Last updated:
ID:
1119612
Start date:
18 December 2025
Project status:
Current
Principal investigator:
Mr Rui Yang
Lead institution:
Qilu Hospital of Shandong University, China

Research Questions:

How do genetic predispositions, environmental exposures, lifestyle factors, and comorbidities interact to determine the risk and trajectory of cardiovascular diseases (CVD)?

What are the key imaging-derived phenotypes, molecular biomarkers, and pathways that can be leveraged for early detection, prognosis, and personalized intervention in CVD?

Research Objectives:

Risk Modelling: To develop an integrated risk prediction framework for CVD by incorporating genetic, proteomic, imaging, lifestyle, and environmental data.

Mechanistic Insight: To identify key biomarkers and elucidate pathological mechanisms driving CVD onset and progression through comprehensive multi-omics and multimodal imaging analyses.

Prognostic Modelling: To apply advanced statistical and machine learning methods to identify predictors of clinical outcomes and build accurate prognostic tools for personalized CVD management.

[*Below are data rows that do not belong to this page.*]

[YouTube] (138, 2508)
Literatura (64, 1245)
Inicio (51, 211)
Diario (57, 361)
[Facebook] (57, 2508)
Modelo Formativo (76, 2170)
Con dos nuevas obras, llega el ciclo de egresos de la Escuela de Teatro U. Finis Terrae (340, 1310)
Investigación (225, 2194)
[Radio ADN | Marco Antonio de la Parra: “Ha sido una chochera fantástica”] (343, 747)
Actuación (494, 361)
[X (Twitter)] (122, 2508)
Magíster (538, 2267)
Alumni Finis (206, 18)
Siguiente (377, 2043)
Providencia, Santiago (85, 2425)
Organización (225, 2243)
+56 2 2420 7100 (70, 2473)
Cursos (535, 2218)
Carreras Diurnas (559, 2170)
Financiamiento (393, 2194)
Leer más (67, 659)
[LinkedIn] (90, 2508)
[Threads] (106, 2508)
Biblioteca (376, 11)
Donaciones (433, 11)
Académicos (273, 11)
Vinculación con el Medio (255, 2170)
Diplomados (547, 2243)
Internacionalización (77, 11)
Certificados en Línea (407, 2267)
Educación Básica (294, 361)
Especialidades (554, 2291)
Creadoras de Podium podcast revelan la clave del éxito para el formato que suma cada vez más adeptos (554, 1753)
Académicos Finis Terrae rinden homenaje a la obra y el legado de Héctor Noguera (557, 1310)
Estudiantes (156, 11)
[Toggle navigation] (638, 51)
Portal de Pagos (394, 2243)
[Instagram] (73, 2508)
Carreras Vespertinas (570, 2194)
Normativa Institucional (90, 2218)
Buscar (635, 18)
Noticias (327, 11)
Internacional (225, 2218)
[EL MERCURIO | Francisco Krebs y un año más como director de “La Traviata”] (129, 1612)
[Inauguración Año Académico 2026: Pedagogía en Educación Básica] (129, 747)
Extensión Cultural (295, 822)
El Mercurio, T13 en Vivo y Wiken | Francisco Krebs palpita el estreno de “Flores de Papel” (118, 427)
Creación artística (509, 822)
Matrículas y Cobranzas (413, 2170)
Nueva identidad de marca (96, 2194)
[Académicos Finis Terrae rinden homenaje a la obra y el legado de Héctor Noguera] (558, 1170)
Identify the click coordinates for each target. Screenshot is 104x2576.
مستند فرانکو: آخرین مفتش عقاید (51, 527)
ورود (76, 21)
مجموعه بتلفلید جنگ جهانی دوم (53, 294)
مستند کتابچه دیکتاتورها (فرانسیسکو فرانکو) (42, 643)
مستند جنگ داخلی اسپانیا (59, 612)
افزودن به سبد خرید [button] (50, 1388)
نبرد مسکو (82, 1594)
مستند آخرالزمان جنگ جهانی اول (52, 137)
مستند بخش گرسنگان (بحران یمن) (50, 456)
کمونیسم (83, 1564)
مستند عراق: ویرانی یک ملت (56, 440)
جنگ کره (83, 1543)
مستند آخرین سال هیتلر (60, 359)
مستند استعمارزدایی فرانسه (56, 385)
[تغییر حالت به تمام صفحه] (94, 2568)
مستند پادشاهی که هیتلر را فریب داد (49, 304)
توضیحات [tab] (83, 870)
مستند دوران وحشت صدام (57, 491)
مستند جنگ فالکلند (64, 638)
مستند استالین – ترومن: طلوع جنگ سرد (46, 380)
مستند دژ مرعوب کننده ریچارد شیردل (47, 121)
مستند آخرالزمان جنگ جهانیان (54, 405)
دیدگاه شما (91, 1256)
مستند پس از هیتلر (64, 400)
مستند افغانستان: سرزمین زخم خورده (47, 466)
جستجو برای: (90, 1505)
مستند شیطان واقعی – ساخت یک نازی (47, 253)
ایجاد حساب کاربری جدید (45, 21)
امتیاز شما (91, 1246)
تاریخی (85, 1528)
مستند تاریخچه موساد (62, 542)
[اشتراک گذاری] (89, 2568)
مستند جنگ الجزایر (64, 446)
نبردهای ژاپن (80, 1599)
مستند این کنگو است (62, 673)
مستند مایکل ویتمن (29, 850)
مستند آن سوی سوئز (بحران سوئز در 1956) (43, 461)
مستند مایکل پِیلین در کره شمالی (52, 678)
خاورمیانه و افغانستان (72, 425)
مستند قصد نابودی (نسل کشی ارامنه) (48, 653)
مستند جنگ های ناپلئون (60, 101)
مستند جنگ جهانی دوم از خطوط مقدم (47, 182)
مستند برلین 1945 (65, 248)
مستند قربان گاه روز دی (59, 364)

Scientific Rationale for the Research:
Cardiovascular disease remains a leading cause of global morbidity and mortality, driven by a complex interplay of genetic, environmental, and lifestyle factors. Multimodal imaging (e.g., cardiac MRI, CT) provides detailed characterization of cardiovascular structure and function, revealing subclinical disease phenotypes. Genomic, proteomic, and metabolomic data offer complementary molecular insights: identifying susceptibility loci, revealing disease-specific protein signatures, and highlighting metabolic alterations. Furthermore, environmental exposures (e.g., air pollution) and lifestyle choices interact with genetic susceptibility to modulate CVD risk. The integration of the UK Biobank’s rich multimodal data-spanning imaging, multi-omics, lifestyle, and environmental exposures-provides an unprecedented opportunity to advance our understanding of CVD mechanisms, improve risk stratification, and develop more precise prevention and management strategies.